DATA SECTION Start Marker
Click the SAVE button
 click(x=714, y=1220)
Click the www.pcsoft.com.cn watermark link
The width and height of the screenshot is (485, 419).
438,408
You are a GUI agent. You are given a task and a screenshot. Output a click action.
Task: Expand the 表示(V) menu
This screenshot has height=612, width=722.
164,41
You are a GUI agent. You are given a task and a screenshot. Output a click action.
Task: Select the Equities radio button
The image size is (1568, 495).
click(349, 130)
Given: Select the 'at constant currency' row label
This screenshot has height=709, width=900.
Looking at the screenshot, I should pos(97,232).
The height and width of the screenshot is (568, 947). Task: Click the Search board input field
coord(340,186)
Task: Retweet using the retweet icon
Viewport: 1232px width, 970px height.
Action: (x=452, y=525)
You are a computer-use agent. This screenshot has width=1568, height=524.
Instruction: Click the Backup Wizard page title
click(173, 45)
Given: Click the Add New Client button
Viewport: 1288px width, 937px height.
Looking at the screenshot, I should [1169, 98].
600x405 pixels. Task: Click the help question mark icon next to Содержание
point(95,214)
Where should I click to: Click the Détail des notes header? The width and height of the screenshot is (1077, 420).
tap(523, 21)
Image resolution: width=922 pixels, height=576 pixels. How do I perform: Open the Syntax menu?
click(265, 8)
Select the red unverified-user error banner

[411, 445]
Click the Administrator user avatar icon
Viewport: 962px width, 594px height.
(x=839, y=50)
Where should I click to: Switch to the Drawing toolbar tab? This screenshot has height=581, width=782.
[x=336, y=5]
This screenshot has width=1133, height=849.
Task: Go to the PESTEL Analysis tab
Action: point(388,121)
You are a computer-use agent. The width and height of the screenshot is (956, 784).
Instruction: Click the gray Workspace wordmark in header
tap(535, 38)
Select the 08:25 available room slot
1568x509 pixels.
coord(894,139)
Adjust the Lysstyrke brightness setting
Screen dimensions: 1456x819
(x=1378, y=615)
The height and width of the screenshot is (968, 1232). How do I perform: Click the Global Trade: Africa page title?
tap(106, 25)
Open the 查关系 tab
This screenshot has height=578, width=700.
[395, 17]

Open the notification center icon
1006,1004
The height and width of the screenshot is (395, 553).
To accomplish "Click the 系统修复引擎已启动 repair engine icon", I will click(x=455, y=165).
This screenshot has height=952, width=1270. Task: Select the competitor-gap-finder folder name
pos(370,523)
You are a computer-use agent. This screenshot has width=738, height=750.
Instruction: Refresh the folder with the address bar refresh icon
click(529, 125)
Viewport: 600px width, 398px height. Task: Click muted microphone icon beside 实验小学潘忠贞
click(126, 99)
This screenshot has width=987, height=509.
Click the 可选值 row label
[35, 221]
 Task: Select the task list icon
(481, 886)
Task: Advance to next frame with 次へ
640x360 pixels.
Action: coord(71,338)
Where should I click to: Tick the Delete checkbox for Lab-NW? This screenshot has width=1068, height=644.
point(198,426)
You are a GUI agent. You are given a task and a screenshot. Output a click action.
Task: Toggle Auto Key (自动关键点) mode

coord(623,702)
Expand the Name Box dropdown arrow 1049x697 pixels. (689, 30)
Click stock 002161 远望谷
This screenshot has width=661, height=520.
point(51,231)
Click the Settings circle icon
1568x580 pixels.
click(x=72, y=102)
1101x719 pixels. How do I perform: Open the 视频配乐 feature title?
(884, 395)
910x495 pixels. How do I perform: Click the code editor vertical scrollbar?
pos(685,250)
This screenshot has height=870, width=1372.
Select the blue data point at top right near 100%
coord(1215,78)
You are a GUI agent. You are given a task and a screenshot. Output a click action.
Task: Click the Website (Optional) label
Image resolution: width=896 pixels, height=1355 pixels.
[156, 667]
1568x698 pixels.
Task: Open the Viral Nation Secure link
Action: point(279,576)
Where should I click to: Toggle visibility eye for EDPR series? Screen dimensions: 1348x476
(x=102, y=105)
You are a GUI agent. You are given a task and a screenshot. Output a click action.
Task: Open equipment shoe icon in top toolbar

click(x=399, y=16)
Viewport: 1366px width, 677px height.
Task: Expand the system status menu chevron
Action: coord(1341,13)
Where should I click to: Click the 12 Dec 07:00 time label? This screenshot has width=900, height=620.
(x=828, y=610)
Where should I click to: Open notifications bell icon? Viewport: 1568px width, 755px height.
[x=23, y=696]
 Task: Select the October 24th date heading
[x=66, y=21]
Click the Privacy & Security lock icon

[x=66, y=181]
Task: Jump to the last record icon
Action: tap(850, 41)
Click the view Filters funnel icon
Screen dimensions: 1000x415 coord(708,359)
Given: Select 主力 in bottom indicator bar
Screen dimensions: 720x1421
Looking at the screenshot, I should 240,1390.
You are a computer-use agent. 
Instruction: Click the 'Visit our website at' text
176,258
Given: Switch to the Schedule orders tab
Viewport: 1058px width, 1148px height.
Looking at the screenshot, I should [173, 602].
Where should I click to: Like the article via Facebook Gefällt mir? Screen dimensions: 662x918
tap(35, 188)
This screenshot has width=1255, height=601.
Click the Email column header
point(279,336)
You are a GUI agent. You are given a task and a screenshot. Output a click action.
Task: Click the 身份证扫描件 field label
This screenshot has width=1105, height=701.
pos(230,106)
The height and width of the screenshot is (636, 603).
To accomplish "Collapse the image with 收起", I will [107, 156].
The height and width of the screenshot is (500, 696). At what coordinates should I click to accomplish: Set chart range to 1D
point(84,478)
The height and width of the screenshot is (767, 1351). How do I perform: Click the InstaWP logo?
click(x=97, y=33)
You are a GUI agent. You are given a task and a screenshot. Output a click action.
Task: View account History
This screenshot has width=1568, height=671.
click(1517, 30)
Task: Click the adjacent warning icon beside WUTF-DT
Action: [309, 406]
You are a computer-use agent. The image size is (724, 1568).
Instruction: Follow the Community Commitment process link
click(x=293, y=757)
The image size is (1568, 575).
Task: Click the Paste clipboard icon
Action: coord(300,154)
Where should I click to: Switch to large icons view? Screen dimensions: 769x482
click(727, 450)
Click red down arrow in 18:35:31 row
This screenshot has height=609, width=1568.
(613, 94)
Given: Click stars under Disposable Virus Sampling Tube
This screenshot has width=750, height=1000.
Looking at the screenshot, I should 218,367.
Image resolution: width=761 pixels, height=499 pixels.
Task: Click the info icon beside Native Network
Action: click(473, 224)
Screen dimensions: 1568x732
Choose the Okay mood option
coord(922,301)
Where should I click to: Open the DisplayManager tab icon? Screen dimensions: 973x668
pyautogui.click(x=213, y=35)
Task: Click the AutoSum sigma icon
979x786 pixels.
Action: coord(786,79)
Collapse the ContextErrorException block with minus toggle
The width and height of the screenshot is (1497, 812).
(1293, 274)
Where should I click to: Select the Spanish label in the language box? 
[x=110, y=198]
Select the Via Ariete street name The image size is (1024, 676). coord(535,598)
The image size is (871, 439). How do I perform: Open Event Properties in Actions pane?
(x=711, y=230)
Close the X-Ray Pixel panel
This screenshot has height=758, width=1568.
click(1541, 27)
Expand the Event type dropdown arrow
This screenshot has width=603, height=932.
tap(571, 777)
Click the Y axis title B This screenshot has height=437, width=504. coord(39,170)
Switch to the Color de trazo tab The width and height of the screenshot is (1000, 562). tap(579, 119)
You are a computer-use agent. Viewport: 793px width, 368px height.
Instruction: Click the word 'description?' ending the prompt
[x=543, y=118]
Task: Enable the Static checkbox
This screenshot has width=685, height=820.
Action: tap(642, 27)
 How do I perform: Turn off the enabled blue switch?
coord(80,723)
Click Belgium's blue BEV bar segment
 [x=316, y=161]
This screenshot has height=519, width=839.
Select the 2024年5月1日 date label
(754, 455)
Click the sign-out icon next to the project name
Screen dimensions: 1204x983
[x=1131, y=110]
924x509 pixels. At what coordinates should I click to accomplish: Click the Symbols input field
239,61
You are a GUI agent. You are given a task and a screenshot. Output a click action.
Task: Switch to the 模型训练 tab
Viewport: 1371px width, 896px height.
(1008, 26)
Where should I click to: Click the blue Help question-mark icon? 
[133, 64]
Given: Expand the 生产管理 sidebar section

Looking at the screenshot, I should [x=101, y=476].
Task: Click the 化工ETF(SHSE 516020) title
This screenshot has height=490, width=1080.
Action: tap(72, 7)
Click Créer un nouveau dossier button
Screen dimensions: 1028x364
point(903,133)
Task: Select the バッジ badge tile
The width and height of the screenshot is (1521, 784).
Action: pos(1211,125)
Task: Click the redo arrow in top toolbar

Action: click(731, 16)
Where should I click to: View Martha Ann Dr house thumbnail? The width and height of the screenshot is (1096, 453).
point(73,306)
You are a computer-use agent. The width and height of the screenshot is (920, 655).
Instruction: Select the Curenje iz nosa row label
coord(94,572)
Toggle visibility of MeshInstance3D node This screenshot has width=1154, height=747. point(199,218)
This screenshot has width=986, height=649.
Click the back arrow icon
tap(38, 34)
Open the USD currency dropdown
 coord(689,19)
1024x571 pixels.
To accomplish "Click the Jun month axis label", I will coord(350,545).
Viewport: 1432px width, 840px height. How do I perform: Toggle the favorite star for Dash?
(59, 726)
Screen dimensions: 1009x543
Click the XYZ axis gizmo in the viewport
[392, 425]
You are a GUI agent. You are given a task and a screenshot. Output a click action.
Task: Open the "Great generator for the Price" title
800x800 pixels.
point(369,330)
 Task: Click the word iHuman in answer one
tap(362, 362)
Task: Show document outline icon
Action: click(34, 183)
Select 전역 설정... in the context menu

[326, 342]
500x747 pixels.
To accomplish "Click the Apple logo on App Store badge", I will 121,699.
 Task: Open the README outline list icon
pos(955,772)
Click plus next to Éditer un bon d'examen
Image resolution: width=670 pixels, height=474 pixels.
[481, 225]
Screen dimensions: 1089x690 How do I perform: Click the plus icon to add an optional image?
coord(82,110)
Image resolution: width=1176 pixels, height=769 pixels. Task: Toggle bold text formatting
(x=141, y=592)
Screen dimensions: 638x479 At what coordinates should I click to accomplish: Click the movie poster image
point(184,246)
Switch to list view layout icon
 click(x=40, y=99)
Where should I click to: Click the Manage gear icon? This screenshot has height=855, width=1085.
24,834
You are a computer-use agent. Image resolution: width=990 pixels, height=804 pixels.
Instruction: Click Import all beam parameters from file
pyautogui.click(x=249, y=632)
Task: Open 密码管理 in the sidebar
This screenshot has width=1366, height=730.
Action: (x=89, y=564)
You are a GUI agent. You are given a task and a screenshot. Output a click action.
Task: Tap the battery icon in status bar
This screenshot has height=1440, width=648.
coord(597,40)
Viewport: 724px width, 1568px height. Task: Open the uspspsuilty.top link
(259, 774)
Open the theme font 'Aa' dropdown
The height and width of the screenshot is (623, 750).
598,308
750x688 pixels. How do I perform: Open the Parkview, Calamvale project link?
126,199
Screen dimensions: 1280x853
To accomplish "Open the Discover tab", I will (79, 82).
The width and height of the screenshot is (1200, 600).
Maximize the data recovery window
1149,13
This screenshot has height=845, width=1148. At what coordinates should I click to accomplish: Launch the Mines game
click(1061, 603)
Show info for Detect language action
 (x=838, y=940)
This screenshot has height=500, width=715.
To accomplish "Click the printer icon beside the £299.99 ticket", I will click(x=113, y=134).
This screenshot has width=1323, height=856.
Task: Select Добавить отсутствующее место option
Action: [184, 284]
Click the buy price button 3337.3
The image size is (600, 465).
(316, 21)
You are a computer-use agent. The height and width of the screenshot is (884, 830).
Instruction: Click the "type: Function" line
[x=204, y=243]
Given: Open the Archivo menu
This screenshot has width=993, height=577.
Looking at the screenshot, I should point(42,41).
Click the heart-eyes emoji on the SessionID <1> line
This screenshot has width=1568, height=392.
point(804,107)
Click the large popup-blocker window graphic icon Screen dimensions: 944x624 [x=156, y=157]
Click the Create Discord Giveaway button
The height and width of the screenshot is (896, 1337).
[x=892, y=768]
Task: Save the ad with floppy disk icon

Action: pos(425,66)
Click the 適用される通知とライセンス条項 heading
DATA SECTION End Marker
INSTRUCTIONS FOR THE TASK –
Print only the lines from the top of the data above down to the line holding "Click the Administrator user avatar icon", inclusive.

TASK SOLUTION –
Click the SAVE button
 click(x=714, y=1220)
Click the www.pcsoft.com.cn watermark link
The width and height of the screenshot is (485, 419).
438,408
You are a GUI agent. You are given a task and a screenshot. Output a click action.
Task: Expand the 表示(V) menu
This screenshot has height=612, width=722.
164,41
You are a GUI agent. You are given a task and a screenshot. Output a click action.
Task: Select the Equities radio button
The image size is (1568, 495).
click(349, 130)
Given: Select the 'at constant currency' row label
This screenshot has height=709, width=900.
Looking at the screenshot, I should pos(97,232).
The height and width of the screenshot is (568, 947). Task: Click the Search board input field
coord(340,186)
Task: Retweet using the retweet icon
Viewport: 1232px width, 970px height.
Action: (x=452, y=525)
You are a computer-use agent. This screenshot has width=1568, height=524.
Instruction: Click the Backup Wizard page title
click(173, 45)
Given: Click the Add New Client button
Viewport: 1288px width, 937px height.
Looking at the screenshot, I should [1169, 98].
600x405 pixels. Task: Click the help question mark icon next to Содержание
point(95,214)
Where should I click to: Click the Détail des notes header? The width and height of the screenshot is (1077, 420).
tap(523, 21)
Image resolution: width=922 pixels, height=576 pixels. How do I perform: Open the Syntax menu?
click(265, 8)
Select the red unverified-user error banner

[411, 445]
Click the Administrator user avatar icon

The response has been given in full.